Mis padres se miraron aterrados. Hoy pienso que los ojos de él decían: “He hecho un gran sacrificio pecuniario. La niñera ha venido en un barco caletero, barato es cierto, pero de todos modos demasiado costoso para mis entradas. Un gran sacrificio. Y esta niñita empecinada…”.

—Tiene demasiado sueño —explicó mi madre mañana será ya otra cosa.

Pasaron los días, los meses, un año. Y yo continué encastillada en mi actitud rebelde. “¿No entiende que es por su bien?”, exclamaba mi padre. “¿No ve el beneficio que trato de hacerle? ¿No siente que es necesario, indispensable, saber inglés? Una lengua más es como un alma”. Y ante mi cabeza gacha y mi expresión taimada, se cogía la cabeza a dos manos, murmurando: “¡Hay niños que son asnos! ¡Asnos! Yo, entretanto, envidiaba la suerte de mi hermano que, después del colegio y en compañía de dos primos, daba lecciones con Mr. Bingle, inglés exuberante, juguetón y pintoresco, quien, casi en seguida, fue también mi profesor.

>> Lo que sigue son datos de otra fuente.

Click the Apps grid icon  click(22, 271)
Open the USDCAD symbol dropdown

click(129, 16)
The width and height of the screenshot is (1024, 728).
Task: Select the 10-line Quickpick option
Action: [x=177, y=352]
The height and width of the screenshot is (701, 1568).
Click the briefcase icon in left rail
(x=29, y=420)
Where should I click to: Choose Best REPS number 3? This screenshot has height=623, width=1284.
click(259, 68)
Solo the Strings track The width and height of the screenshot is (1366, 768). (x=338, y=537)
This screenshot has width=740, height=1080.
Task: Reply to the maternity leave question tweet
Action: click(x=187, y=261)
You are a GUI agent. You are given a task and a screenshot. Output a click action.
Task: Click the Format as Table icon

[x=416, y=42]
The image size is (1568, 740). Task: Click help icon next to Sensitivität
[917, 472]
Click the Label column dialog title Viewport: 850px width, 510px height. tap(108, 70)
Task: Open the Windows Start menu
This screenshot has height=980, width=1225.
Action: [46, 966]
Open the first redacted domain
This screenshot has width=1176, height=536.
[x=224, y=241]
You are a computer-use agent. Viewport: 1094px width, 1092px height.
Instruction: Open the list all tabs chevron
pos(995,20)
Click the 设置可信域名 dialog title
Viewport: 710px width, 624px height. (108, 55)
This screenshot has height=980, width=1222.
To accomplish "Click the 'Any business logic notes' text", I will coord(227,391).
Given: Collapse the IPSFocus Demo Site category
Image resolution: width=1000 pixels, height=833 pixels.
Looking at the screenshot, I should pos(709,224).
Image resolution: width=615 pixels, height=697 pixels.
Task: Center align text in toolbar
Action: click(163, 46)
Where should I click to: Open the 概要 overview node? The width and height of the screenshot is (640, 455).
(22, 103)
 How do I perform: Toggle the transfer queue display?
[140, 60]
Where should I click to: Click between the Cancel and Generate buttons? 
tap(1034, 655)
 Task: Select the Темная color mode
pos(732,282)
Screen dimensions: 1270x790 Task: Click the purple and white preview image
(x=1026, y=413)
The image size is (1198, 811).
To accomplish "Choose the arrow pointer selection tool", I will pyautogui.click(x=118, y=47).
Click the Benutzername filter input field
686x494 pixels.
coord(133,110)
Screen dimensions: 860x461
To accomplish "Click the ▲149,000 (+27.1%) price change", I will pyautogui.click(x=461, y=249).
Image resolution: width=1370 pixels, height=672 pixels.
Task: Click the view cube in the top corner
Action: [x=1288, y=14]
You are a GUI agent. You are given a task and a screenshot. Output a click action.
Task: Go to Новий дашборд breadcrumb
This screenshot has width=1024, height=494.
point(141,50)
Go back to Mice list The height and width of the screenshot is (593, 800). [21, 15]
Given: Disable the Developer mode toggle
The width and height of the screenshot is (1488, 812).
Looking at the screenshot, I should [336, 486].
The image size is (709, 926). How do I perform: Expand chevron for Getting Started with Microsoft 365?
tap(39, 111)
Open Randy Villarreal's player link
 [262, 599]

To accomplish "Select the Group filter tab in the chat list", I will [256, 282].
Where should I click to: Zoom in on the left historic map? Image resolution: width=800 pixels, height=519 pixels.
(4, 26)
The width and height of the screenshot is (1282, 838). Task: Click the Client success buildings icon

—Bien, advirtió un día mi padre, mirándome tercamente. Se quedará sin postre mientras no cambie de conducta.

—Si quieren contestaré “yes”, pero nada más que “yes” —transigí, exhalando uno de esos hondos suspiros que en los niños preceden al llanto.

Aquel “yes” fue el único vínculo entre mi personita y la inglesa que cada día se fue sintiendo en la casa más desorientada, más sola, con esa tremenda soledad del destierro, a lo que se unía el aislamiento de no poder hablar y de no poder oír. Ella no sabía español y nadie en la familia hablaba inglés. Terrible forma de prisión. Hasta que un día, viendo la inutilidad de su presencia en nuestro hogar, mi padre la embarcó de regreso a su patria.

Pobre Emily Hutchinson. Hoy, cuando pienso en ti, algo vibra y se remueve en el fondo de mi corazón. Saliste un día de viaje, muy lejos, llevada por el urgente apremio de tu destino oscuro, dejando atrás los mínimos objetos y los recuerdos sin grandeza que hasta entonces te hicieron llevadera la vida. El cañamazo, con su punto cruz y aguja, quedó inconcluso en el viejo cajón del armario. Y el tosco reloj de sobremesa, heredado de la abuela, cantó solitario las horas en la casa de pensión. Partiste hacia ambientes y climas hostiles y tu historia se entrelazó a la de todos los seres malogrados y anónimos cuya insignificancia se arrastra muriente y escondida. Y —tú lo sabes, Emily Hutchinson— entre afanes y desarraigos, la vida pasa y se deshoja lentamente como un árbol olvidado del agua.

Los niños hacen sufrir sin saberlo. Más tarde, a través de un vidrio de aumento, miran el mal que causaron en su inconsciencia. Y darían un mundo por remediarlo. Pero no siempre pueden tocar las cenizas del pasado.

Hoy no sé por qué, veo llegar desde el fondo de mi infancia a la inglesa errabunda con su absurdo sombrero y su figura enjuta. Y una inmensa piedad, un anhelo de pronunciar la palabra que mis labios de niña no supieron decir, sube en precipitados latidos desde mi corazón.